簿記1級は就職や転職市場において高く評価される資格の一つです。しかし、その試験範囲は簿記2級と比べても圧倒的に広く、難易度も相当上がるため、合格するのが非常に難しい検定試験となっています。そのため、簿記1級の合格を目指す場合は2級との違いを正確に把握し、効率的な勉強方法を確立することが重要です。

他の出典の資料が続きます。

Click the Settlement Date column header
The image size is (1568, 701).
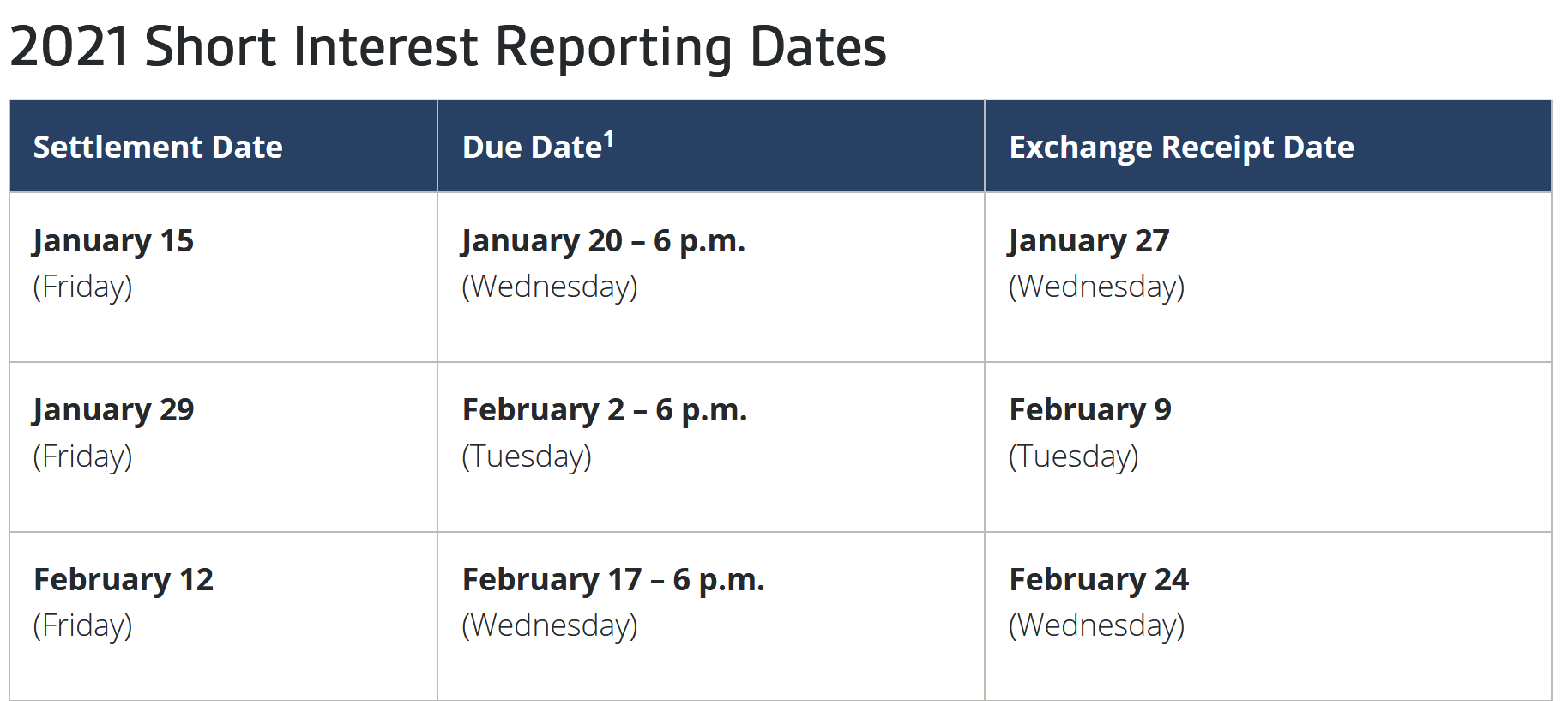[x=158, y=148]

今回は、簿記1級と2級の違いを明確にし、1級に合格するためには練習問題の活用が重要な理由なども併せて解説します。簿記1級の受験を考えている方は参考にしてみてください。
1.簿記1級と簿記2級の比較
日商簿記検定は1級、2級、3級、初級の4つにレベル分けされて実施されています。中でも、簿記1級で求められる基準や出題範囲、合格率などは他の級と比べて大きく異なるため、難易度は格段に上がります。まずは、これらの違いについて1級と2級を比較しながら詳しく確認してみましょう。
1-1.簿記1級のレベル
簿記1級は大規模な株式会社などの会計処理を滞りなくできるレベルが求められており、受験者の10%前後しか合格できない難関試験です。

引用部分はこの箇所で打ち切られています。